THULANI DAVIS has received numerous awards, including honors from the
New York Foundation for the Arts, the New York State Council on the Arts,
the Manhattan Borough President's Office, and a Grammy, for album notes
written for Aretha Franklin. Her novels include Nineteen Fifty-Nine and
Maker of Saints, winner of an American Book Award; her poetry has been
published in two volumes, Playing Changes and All the Renegade Ghosts.

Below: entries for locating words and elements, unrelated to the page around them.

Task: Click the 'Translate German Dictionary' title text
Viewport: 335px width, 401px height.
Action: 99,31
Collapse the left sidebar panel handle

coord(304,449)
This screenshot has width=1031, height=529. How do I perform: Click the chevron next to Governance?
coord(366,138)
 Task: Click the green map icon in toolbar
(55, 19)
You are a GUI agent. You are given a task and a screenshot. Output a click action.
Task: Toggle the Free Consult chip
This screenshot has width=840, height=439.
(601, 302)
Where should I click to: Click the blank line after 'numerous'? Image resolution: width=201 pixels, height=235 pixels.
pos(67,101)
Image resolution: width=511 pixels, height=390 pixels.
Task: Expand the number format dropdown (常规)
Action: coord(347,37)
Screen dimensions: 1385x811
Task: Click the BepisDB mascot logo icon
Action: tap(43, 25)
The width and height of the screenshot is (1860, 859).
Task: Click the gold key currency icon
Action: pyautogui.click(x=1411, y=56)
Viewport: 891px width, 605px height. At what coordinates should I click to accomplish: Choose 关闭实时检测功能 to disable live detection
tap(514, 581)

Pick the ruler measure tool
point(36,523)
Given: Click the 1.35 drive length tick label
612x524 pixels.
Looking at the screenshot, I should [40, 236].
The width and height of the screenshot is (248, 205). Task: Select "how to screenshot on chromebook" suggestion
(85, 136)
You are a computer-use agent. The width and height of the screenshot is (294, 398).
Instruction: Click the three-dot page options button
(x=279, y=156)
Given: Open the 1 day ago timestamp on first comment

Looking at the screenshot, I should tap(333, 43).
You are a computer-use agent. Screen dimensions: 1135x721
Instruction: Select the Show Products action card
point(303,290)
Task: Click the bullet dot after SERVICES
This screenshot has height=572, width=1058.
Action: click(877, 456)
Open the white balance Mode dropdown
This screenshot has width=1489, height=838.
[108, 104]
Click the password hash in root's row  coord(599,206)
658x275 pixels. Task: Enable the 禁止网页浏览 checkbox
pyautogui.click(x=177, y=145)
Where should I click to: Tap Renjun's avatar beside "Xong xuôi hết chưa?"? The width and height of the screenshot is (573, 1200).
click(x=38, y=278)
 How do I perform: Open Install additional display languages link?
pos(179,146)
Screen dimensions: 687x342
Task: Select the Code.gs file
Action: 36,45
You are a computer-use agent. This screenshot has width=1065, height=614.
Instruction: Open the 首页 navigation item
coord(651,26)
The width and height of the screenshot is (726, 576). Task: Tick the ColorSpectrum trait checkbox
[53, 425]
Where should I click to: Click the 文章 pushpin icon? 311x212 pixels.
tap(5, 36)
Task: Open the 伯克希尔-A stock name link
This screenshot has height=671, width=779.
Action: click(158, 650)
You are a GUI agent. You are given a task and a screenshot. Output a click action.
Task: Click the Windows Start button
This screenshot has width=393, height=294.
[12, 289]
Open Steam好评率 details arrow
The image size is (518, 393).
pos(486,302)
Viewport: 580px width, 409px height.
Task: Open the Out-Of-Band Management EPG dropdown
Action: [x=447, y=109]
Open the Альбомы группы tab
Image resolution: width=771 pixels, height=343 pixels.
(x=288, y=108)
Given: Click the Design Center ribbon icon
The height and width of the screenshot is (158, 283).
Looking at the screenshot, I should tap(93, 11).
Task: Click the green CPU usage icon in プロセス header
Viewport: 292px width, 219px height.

E.L. DOCTOROW's works include the novels, The Book of Daniel, Ragtime,
Loon Lake, World's Fair, Billy Bathgate and The Waterworks: Lives of the
Poets: Six Stories & a Novella; a volume of selected essays, Jack London,
Hemingway, and the Constitution; and a ply, Drinks before Dinner, which
has been produced by the New York Shakespeare Festival. Among his many
honors are the National Book Award, the PEN/Faulkner Award, and the Howells
Award of the American Academy of Arts and Letters.
MARK HARMAN holds a Ph.D. from Yale University and has taught German and
Irish literature at Oberlin and Dartmouth. His essays and reviews have
appeared in the Los Angeles Times and The Washington Post, among other
publications. He is the translator of a new edition of Franz Kafka's The
Castle and Soul of the Age: Selected Letters of Herman Hesse; and the
editor and co-translator of Robert Walser Rediscovered: Stories, Fairy-Tale
Plays, and Critical Responses. He currently teaches literature at the
University of Pennsylvania.
NORMAN MANEA is a Romanian writer living in New York. He is the author
of October, Eight O'Clock, a collection of short stories; On Clowns; The
Dictator and the Artist, a volume of essays; Compulsory Happiness, a book
of novellas; and The Black Envelope, a novel. A recipient of Guggenheim
and MacArthur Foundation awards, he is the Francis Flournoy Professor
in European studies and Culture at Bard College.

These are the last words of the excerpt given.